#### [What to produce]
Within the data below, copy each line where the string "agent" is found.

Stored data
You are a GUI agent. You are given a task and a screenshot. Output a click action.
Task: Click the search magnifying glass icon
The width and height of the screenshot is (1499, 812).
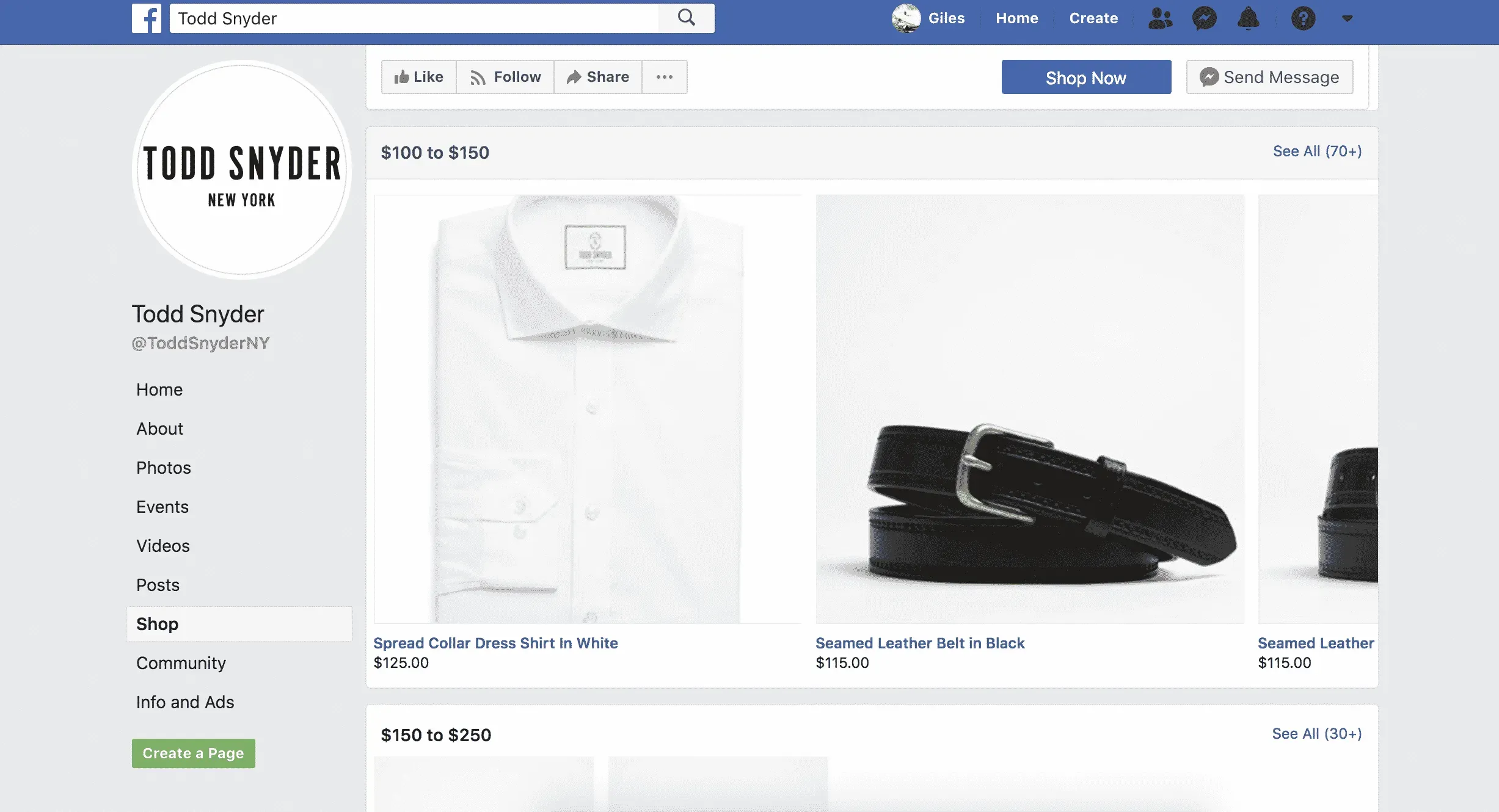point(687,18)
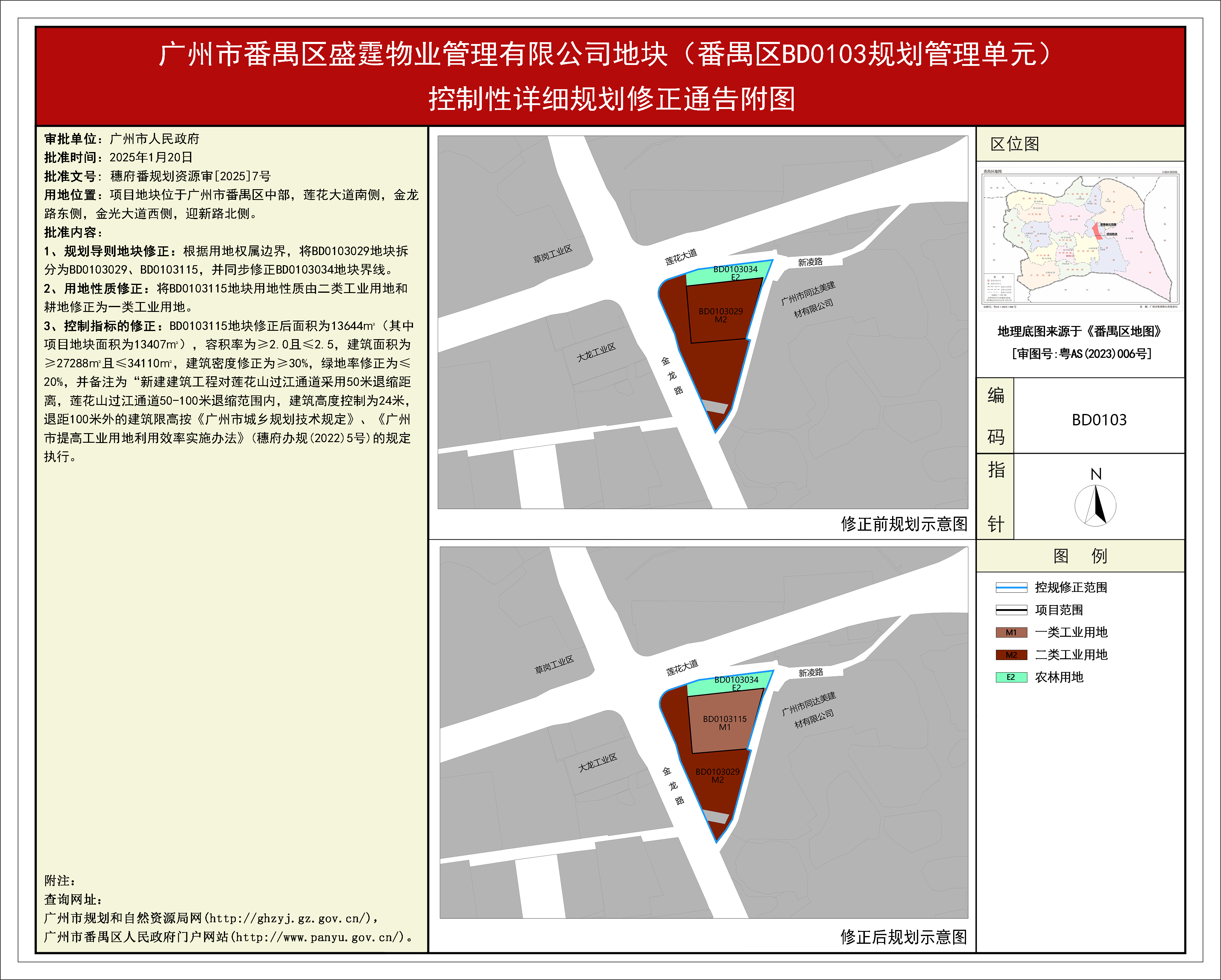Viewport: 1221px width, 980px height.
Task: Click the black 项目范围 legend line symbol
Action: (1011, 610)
---
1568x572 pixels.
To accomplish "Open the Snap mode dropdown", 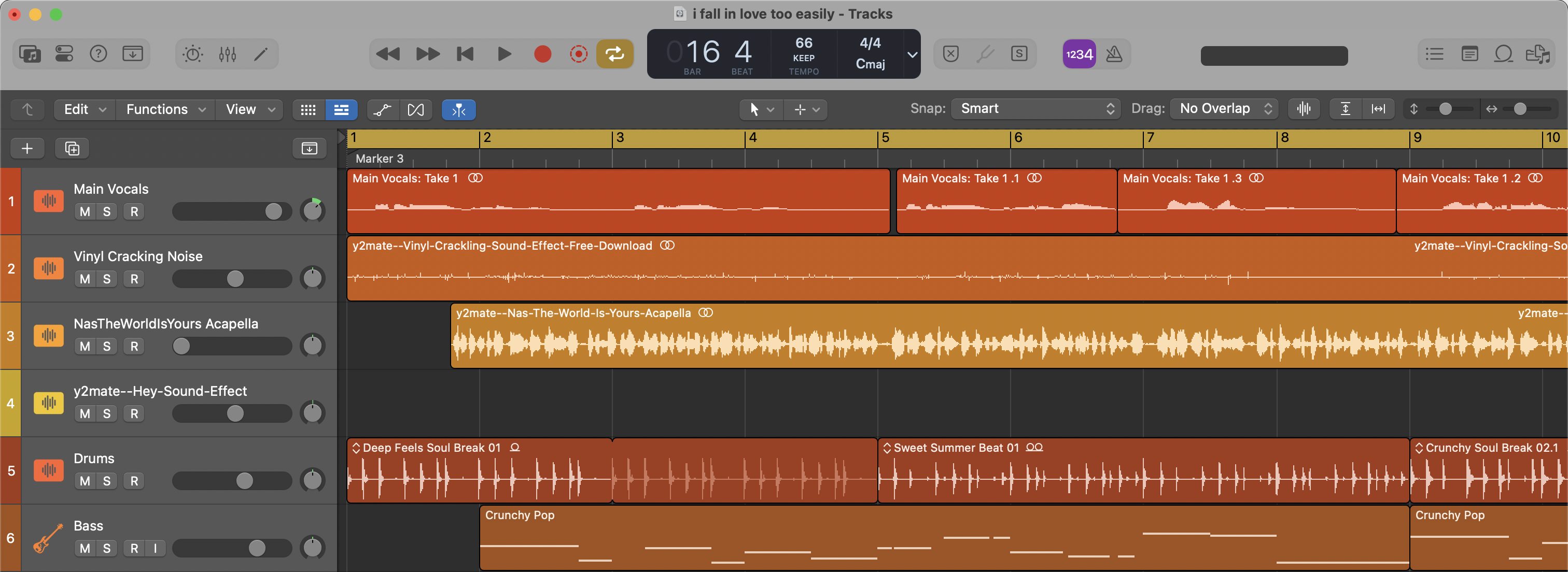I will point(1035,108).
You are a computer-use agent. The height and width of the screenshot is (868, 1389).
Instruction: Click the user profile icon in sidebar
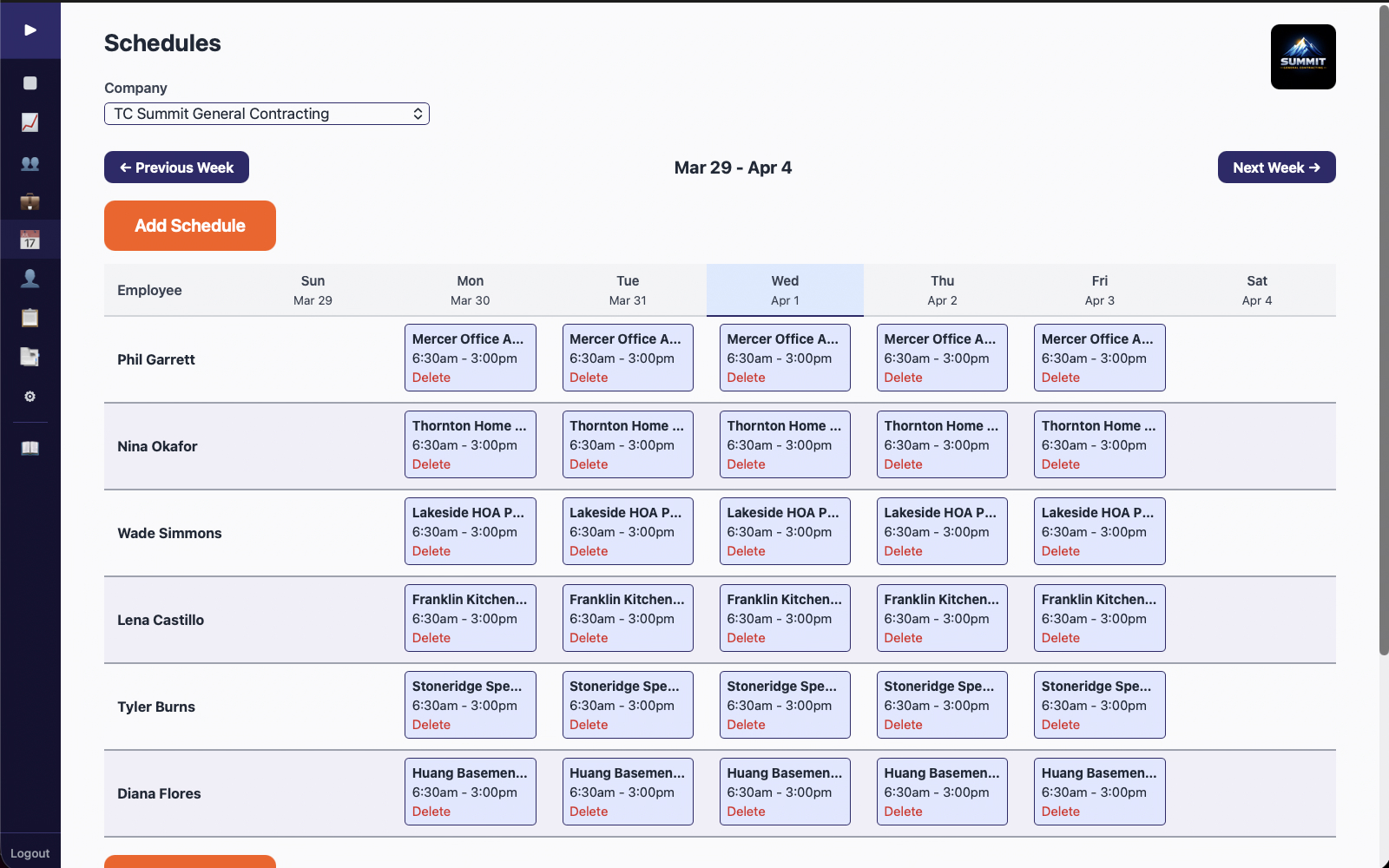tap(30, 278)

#### [Task response]
You are a GUI agent. You are given a task and a screenshot. Output a click action.
You are a computer-use agent. The height and width of the screenshot is (868, 1389).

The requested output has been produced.